I was (or maybe still am) depressive. Thankfully not manic (yet). The stress and disappointment at work drove me to it though perhaps I had the tendency to view things in the worst possible light in the first place. I'm the kind of person who'd imagine that I might get knocked down by a car as I cross a street. If Johnny comes home late without telling me, I'd imagine that maybe there was an accident somewhere and he needs help. I'm horribly morbid and it certainly makes me unhappy when I think about things that way, but deep down I've thought that if I imagine the worse, I couldn't get more disappointed. Of course what this means is that I experience the mental agony and suffering even before the actual event and most of the time needlessly.

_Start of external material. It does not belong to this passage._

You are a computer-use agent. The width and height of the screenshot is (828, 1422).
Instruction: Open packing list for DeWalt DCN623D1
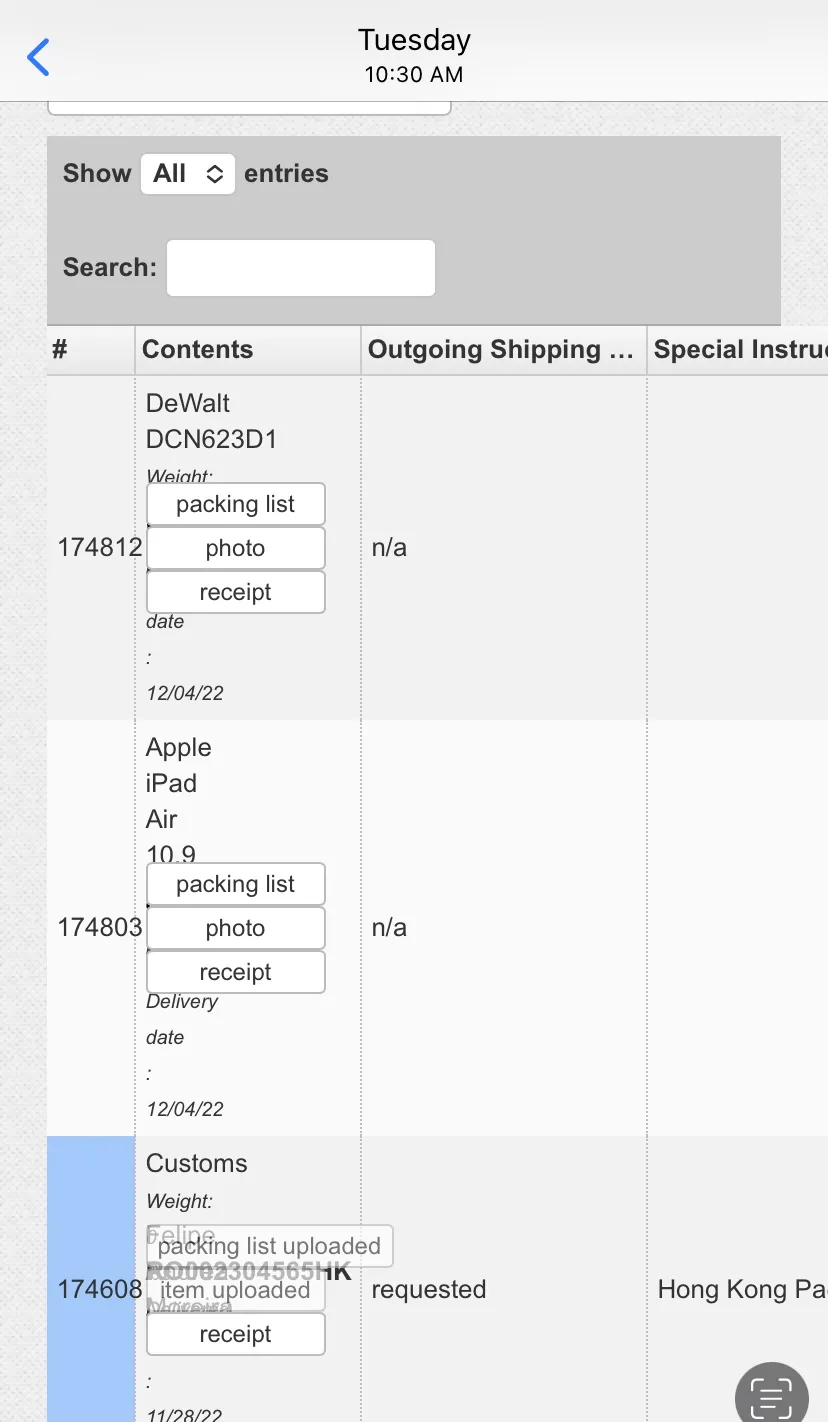click(236, 504)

I'm just not quite the easygoing happy person I was when I was younger. Maybe I feel like I don't deserve happiness. I remember when A level results were out, I was overjoyed to find that I aced the exam, but the happiness didn't last very long when I witness the disappointment of e*. I felt guilty for being happy. I was even angrier at the perfectionists who would lament loudly about the A- they got for GP and how it would mar their perfect score. How insensitive they were, I thought. I remember the star pupil in every teacher's eye and how dejected she was that she didn't get the perfection she expected and people around her saying "She is so brave/good that she is still going out for celebration lunch with us". It's certainly not the end of the world for her. I was upset for days about the way the world works, that insensitive cads would rise in power because they know how to please those around them. I'm not like them. I want people to take me for who I am, no more, no less. If no one recognizes the goodness in me, does it mean it doesn't exist? But worse still would be to sell myself out for a false notion of success. And so I continue to search for those who would embrace both the good and the bad that comes with me.

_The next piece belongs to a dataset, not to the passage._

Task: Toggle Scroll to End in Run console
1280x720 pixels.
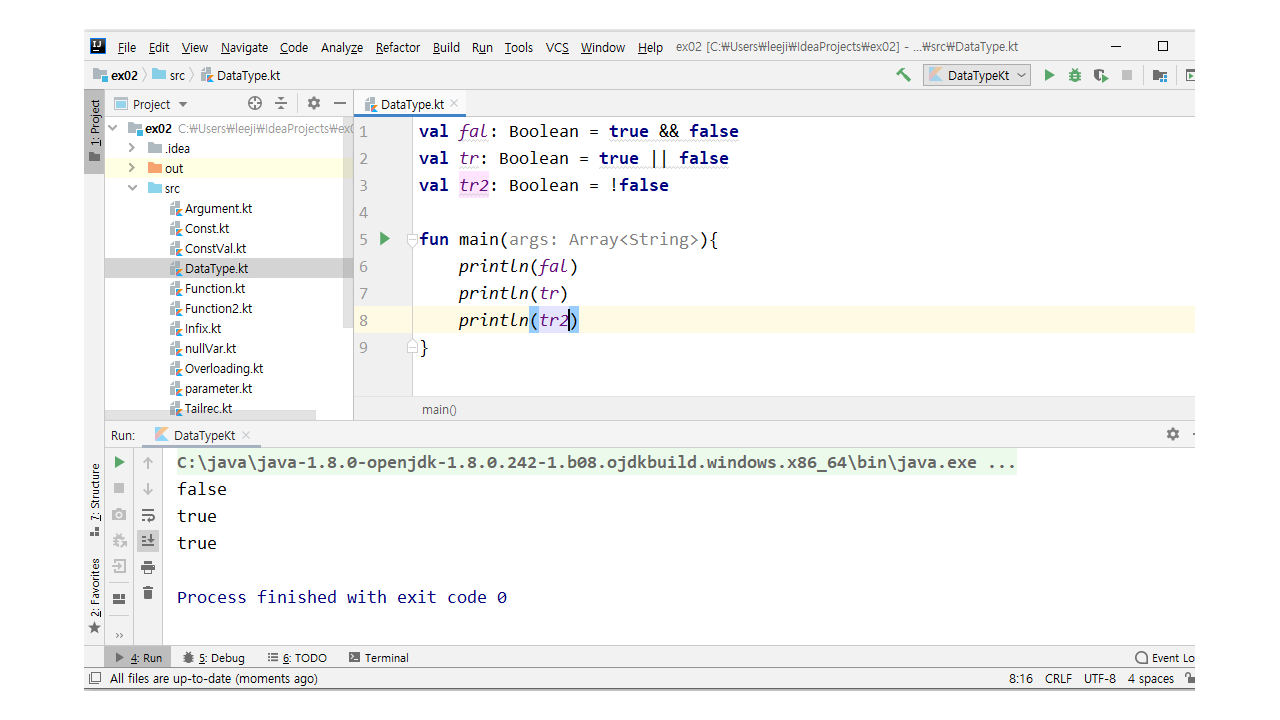Action: point(148,541)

But I digress. We were talking about depression. A couple of months back, I suffered from (mild?) depression. The lack of job progression made me morose. I was disappointed. This wasn't what was promised. And I saw many of my peers move on to gain exposure in other departments while I am still stuck with the mindless number crunching and mind-reading games. It wasn't fair. Looking back, I hated the job and company since month 1. At first I thought it would get better but it doesn't. The fundamental decision making mechanism (i.e the leadership) was wrong for me. So I endured, thinking that there is an out to all this soon. But my ark never came. And so I stood awashed in my own plight, moping about how unfair my employers are to me. The depression became so paralyzing that I was unable to be productive for a period of time. I was under a lot of stress and I really just wanted to run away, disappear.

And then I slowly recognize the symptoms for what they are - I am depressed. And I talked about it to darling, I cried, I cursed, I shook my fists. It was catharthic. Slowly, I was becoming my old self. Happier, cynical and with a chip on my shoulder to boot. There's no point torturing myself with unhappy thoughts. I just totally withdrew from the company. In WoW speak, I'm afking work. Basically, if the company's input to me is too low, I'd just have to adjust my output - go home early, work slowly. I'm certainly not going to put in a lot of effort anymore. And while I'm doing that, count down the 15 months more that I need before I say an unregrettable farewell.